=== Task to complete ===
Can you write out every line of the listing below as a numbered list, skipping the blank lines?

Data listing
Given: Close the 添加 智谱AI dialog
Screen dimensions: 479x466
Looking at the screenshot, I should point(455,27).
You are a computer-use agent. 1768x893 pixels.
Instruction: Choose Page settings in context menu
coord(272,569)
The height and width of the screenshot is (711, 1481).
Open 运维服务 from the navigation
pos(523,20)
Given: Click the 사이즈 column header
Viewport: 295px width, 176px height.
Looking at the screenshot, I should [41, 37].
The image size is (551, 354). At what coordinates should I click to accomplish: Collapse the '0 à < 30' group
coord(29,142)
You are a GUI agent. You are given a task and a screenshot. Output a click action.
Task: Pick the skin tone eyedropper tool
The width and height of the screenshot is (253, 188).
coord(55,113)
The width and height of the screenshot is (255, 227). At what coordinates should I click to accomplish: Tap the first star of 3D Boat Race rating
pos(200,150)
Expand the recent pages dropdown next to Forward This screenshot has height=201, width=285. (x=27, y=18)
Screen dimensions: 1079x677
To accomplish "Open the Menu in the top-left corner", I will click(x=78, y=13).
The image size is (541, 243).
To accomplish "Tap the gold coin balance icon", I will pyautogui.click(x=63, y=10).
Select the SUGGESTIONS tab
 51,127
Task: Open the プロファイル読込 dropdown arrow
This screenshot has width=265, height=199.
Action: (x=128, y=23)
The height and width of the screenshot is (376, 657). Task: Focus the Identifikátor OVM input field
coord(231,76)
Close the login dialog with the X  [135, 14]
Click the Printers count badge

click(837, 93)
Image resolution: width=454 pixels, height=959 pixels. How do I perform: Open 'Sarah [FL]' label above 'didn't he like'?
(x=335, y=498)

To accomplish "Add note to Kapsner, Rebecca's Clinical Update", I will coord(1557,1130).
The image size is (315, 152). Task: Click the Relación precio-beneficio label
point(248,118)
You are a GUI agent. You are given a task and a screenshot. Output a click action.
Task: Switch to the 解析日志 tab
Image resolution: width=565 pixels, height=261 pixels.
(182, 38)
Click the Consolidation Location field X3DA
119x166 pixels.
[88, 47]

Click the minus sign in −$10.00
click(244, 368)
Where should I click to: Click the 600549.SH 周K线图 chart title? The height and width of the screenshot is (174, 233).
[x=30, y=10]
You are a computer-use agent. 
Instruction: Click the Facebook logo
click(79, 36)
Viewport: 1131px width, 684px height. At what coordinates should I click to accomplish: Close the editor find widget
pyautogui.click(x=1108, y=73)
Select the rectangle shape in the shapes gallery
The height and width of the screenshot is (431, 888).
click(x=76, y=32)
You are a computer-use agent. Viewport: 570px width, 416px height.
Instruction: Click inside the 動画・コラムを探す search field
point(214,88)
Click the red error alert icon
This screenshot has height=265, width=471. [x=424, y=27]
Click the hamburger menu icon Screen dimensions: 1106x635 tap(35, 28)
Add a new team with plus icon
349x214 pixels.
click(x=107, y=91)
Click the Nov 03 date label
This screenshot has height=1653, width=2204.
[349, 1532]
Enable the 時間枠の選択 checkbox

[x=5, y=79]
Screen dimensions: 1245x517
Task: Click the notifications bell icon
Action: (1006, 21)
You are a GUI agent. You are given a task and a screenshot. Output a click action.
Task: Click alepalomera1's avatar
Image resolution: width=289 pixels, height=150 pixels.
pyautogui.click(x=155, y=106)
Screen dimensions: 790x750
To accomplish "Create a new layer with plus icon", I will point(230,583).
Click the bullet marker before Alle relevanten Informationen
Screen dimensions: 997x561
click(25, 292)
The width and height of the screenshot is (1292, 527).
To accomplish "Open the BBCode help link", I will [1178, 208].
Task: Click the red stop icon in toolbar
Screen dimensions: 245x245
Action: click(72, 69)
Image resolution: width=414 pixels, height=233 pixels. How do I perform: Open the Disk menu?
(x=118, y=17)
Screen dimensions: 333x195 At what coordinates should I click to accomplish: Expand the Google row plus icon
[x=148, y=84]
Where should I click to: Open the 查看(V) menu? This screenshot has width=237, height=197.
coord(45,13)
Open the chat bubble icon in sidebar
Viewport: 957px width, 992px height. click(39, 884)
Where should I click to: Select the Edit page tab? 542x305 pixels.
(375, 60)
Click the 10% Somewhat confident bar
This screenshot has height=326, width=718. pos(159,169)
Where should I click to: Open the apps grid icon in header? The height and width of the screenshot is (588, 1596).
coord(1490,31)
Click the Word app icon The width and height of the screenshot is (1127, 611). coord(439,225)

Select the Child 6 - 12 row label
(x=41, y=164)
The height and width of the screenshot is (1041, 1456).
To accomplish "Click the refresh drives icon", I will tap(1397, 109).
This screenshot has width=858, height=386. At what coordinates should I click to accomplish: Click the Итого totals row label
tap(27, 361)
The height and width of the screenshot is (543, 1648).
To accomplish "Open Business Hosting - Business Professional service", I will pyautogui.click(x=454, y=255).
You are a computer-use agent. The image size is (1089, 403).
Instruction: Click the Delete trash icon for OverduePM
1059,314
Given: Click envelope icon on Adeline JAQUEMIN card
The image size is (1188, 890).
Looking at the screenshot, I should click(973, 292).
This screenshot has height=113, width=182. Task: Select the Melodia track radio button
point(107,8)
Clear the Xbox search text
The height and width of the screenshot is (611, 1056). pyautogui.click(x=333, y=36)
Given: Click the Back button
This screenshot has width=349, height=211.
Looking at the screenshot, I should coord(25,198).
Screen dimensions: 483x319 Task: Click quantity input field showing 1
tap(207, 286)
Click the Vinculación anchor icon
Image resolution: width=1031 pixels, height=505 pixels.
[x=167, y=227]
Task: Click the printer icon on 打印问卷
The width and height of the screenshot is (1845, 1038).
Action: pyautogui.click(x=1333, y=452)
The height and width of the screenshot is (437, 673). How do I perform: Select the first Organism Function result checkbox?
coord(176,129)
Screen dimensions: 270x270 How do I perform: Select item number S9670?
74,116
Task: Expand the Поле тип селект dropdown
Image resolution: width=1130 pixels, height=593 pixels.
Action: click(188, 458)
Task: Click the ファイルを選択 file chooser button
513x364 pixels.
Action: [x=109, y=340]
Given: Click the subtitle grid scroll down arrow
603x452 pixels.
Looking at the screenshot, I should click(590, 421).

=== Complete response ===
1. Given: Close the 添加 智谱AI dialog
2. Screen dimensions: 479x466
3. Looking at the screenshot, I should point(455,27).
4. You are a computer-use agent. 1768x893 pixels.
5. Instruction: Choose Page settings in context menu
6. coord(272,569)
7. The height and width of the screenshot is (711, 1481).
8. Open 运维服务 from the navigation
9. pos(523,20)
10. Given: Click the 사이즈 column header
11. Viewport: 295px width, 176px height.
12. Looking at the screenshot, I should [41, 37].
13. The image size is (551, 354). At what coordinates should I click to accomplish: Collapse the '0 à < 30' group
14. coord(29,142)
15. You are a GUI agent. You are given a task and a screenshot. Output a click action.
16. Task: Pick the skin tone eyedropper tool
17. The width and height of the screenshot is (253, 188).
18. coord(55,113)
19. The width and height of the screenshot is (255, 227). At what coordinates should I click to accomplish: Tap the first star of 3D Boat Race rating
20. pos(200,150)
21. Expand the recent pages dropdown next to Forward This screenshot has height=201, width=285. (x=27, y=18)
22. Screen dimensions: 1079x677
23. To accomplish "Open the Menu in the top-left corner", I will click(x=78, y=13).
24. The image size is (541, 243).
25. To accomplish "Tap the gold coin balance icon", I will pyautogui.click(x=63, y=10).
26. Select the SUGGESTIONS tab
27.  51,127
28. Task: Open the プロファイル読込 dropdown arrow
29. This screenshot has width=265, height=199.
30. Action: (x=128, y=23)
31. The height and width of the screenshot is (376, 657). Task: Focus the Identifikátor OVM input field
32. coord(231,76)
33. Close the login dialog with the X  [135, 14]
34. Click the Printers count badge
35. click(837, 93)
36. Image resolution: width=454 pixels, height=959 pixels. How do I perform: Open 'Sarah [FL]' label above 'didn't he like'?
37. (x=335, y=498)
38. To accomplish "Add note to Kapsner, Rebecca's Clinical Update", I will coord(1557,1130).
39. The image size is (315, 152). Task: Click the Relación precio-beneficio label
40. point(248,118)
41. You are a GUI agent. You are given a task and a screenshot. Output a click action.
42. Task: Switch to the 解析日志 tab
43. Image resolution: width=565 pixels, height=261 pixels.
44. (182, 38)
45. Click the Consolidation Location field X3DA
46. 119x166 pixels.
47. [88, 47]
48. Click the minus sign in −$10.00
49. click(244, 368)
50. Where should I click to: Click the 600549.SH 周K线图 chart title? The height and width of the screenshot is (174, 233).
51. [x=30, y=10]
52. You are a computer-use agent. 
53. Instruction: Click the Facebook logo
54. click(79, 36)
55. Viewport: 1131px width, 684px height. At what coordinates should I click to accomplish: Close the editor find widget
56. pyautogui.click(x=1108, y=73)
57. Select the rectangle shape in the shapes gallery
58. The height and width of the screenshot is (431, 888).
59. click(x=76, y=32)
60. You are a computer-use agent. Viewport: 570px width, 416px height.
61. Instruction: Click inside the 動画・コラムを探す search field
62. point(214,88)
63. Click the red error alert icon
64. This screenshot has height=265, width=471. [x=424, y=27]
65. Click the hamburger menu icon Screen dimensions: 1106x635 tap(35, 28)
66. Add a new team with plus icon
67. 349x214 pixels.
68. click(x=107, y=91)
69. Click the Nov 03 date label
70. This screenshot has height=1653, width=2204.
71. [349, 1532]
72. Enable the 時間枠の選択 checkbox
73. [x=5, y=79]
74. Screen dimensions: 1245x517
75. Task: Click the notifications bell icon
76. Action: (1006, 21)
77. You are a GUI agent. You are given a task and a screenshot. Output a click action.
78. Task: Click alepalomera1's avatar
79. Image resolution: width=289 pixels, height=150 pixels.
80. pyautogui.click(x=155, y=106)
81. Screen dimensions: 790x750
82. To accomplish "Create a new layer with plus icon", I will point(230,583).
83. Click the bullet marker before Alle relevanten Informationen
84. Screen dimensions: 997x561
85. click(25, 292)
86. The width and height of the screenshot is (1292, 527).
87. To accomplish "Open the BBCode help link", I will [1178, 208].
88. Task: Click the red stop icon in toolbar
89. Screen dimensions: 245x245
90. Action: click(72, 69)
91. Image resolution: width=414 pixels, height=233 pixels. How do I perform: Open the Disk menu?
92. (x=118, y=17)
93. Screen dimensions: 333x195 At what coordinates should I click to accomplish: Expand the Google row plus icon
94. [x=148, y=84]
95. Where should I click to: Open the 查看(V) menu? This screenshot has width=237, height=197.
96. coord(45,13)
97. Open the chat bubble icon in sidebar
98. Viewport: 957px width, 992px height. click(39, 884)
99. Where should I click to: Select the Edit page tab? 542x305 pixels.
100. (375, 60)
101. Click the 10% Somewhat confident bar
102. This screenshot has height=326, width=718. pos(159,169)
103. Where should I click to: Open the apps grid icon in header? The height and width of the screenshot is (588, 1596).
104. coord(1490,31)
105. Click the Word app icon The width and height of the screenshot is (1127, 611). coord(439,225)
106. Select the Child 6 - 12 row label
107. (x=41, y=164)
108. The height and width of the screenshot is (1041, 1456).
109. To accomplish "Click the refresh drives icon", I will tap(1397, 109).
110. This screenshot has width=858, height=386. At what coordinates should I click to accomplish: Click the Итого totals row label
111. tap(27, 361)
112. The height and width of the screenshot is (543, 1648).
113. To accomplish "Open Business Hosting - Business Professional service", I will pyautogui.click(x=454, y=255).
114. You are a computer-use agent. The image size is (1089, 403).
115. Instruction: Click the Delete trash icon for OverduePM
116. 1059,314
117. Given: Click envelope icon on Adeline JAQUEMIN card
118. The image size is (1188, 890).
119. Looking at the screenshot, I should click(973, 292).
120. This screenshot has height=113, width=182. Task: Select the Melodia track radio button
121. point(107,8)
122. Clear the Xbox search text
123. The height and width of the screenshot is (611, 1056). pyautogui.click(x=333, y=36)
124. Given: Click the Back button
125. This screenshot has width=349, height=211.
126. Looking at the screenshot, I should coord(25,198).
127. Screen dimensions: 483x319 Task: Click quantity input field showing 1
128. tap(207, 286)
129. Click the Vinculación anchor icon
130. Image resolution: width=1031 pixels, height=505 pixels.
131. [x=167, y=227]
132. Task: Click the printer icon on 打印问卷
133. The width and height of the screenshot is (1845, 1038).
134. Action: pyautogui.click(x=1333, y=452)
135. The height and width of the screenshot is (437, 673). How do I perform: Select the first Organism Function result checkbox?
136. coord(176,129)
137. Screen dimensions: 270x270 How do I perform: Select item number S9670?
138. 74,116
139. Task: Expand the Поле тип селект dropdown
140. Image resolution: width=1130 pixels, height=593 pixels.
141. Action: click(188, 458)
142. Task: Click the ファイルを選択 file chooser button
143. 513x364 pixels.
144. Action: [x=109, y=340]
145. Given: Click the subtitle grid scroll down arrow
146. 603x452 pixels.
147. Looking at the screenshot, I should click(590, 421).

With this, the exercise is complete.